Zuko’s face slips into his familiar smirk. “And all this time he should’ve been threatening Haru.”
It's her turn to grimace. “I don’t think that’ll be necessary.”
“He’s pretty into you.” Zuko rocks his chair back. She wonders if he’s ever fallen out of one that way.
“He’s nice,” she sighs. “Just not for me. Not right now.”
“Maybe later?” Zuko guesses.
She shrugs. “Maybe. Probably not. There’s not really any spark there, you know? But I don’t want to hurt his feelings.” Why is she telling him all this?
“Haru’s a big boy.” Zuko stands up, as if that’s all there is to say on the matter. “Better get back to it.”
She nods, and they return to their work. Katara gathers that Zuko is writing his dissertation proposal, and he tells her a little about it when she takes study breaks. It sounds interesting, although by the evening he is tugging on his hair in frustration. She feels bad taking his time away from the project, and she almost offers to buy him dinner to make up for it, but that feels too much like a date.
And she just told him she didn’t have time for dates.
And she doesn’t want to date him, anyway.
Finally, they call it a night.

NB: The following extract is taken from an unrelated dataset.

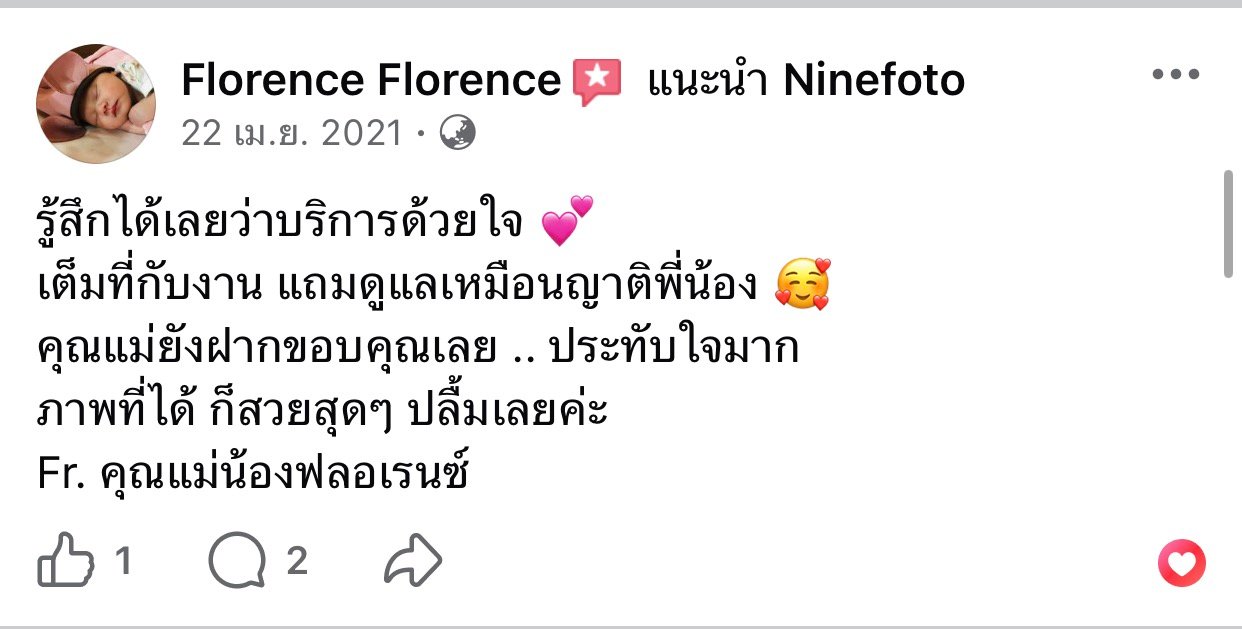
Task: Click the comment speech bubble icon
Action: pos(238,562)
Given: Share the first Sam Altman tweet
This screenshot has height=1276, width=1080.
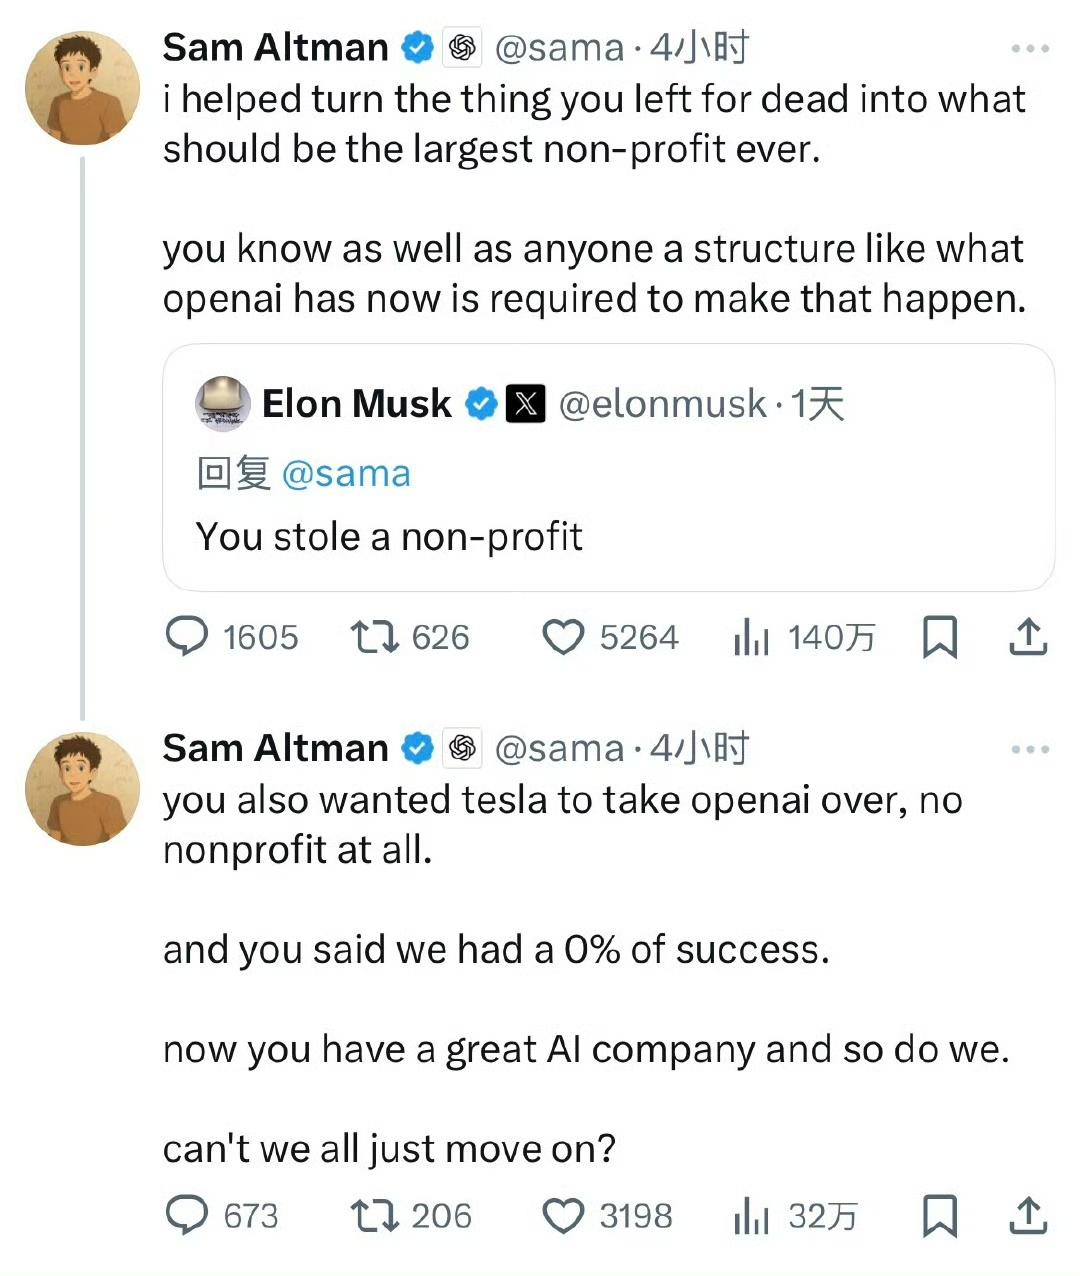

Katara feels better about O-Chem than she has all semester, and she beams at Zuko even though she knows it’ll go to his head. “You saved my GPA. Maybe my sanity.”
He shrugs. “Haru will be back Monday—although, please don’t come to office hours after your exam.”
“We covered new material on Friday,” she reminds him.
“Overachiever,” he mutters.
She shoulders her backpack. “Night, Zuko.”
She spends all day Sunday reviewing for her exam, and studying is breeze now that Zuko has made all the concepts slot neatly into place in her mind. It’s almost strange, doing O-Chem without him; she has to remind herself he’s only been subbing for Haru for a week.
And what a strange week it’s been. She feels lighter, less burdened by the specter of failing chemistry, but some part of her feels heavier, warmth and weight settled low in her belly. When she gets into her twin bed for the night, her fingers creep under the elastic of her panties. She could use the stress relief, she reasons with herself. She lets her mind wander while her hand works, and when her orgasm shudders through her, she swallows back Zuko’s name.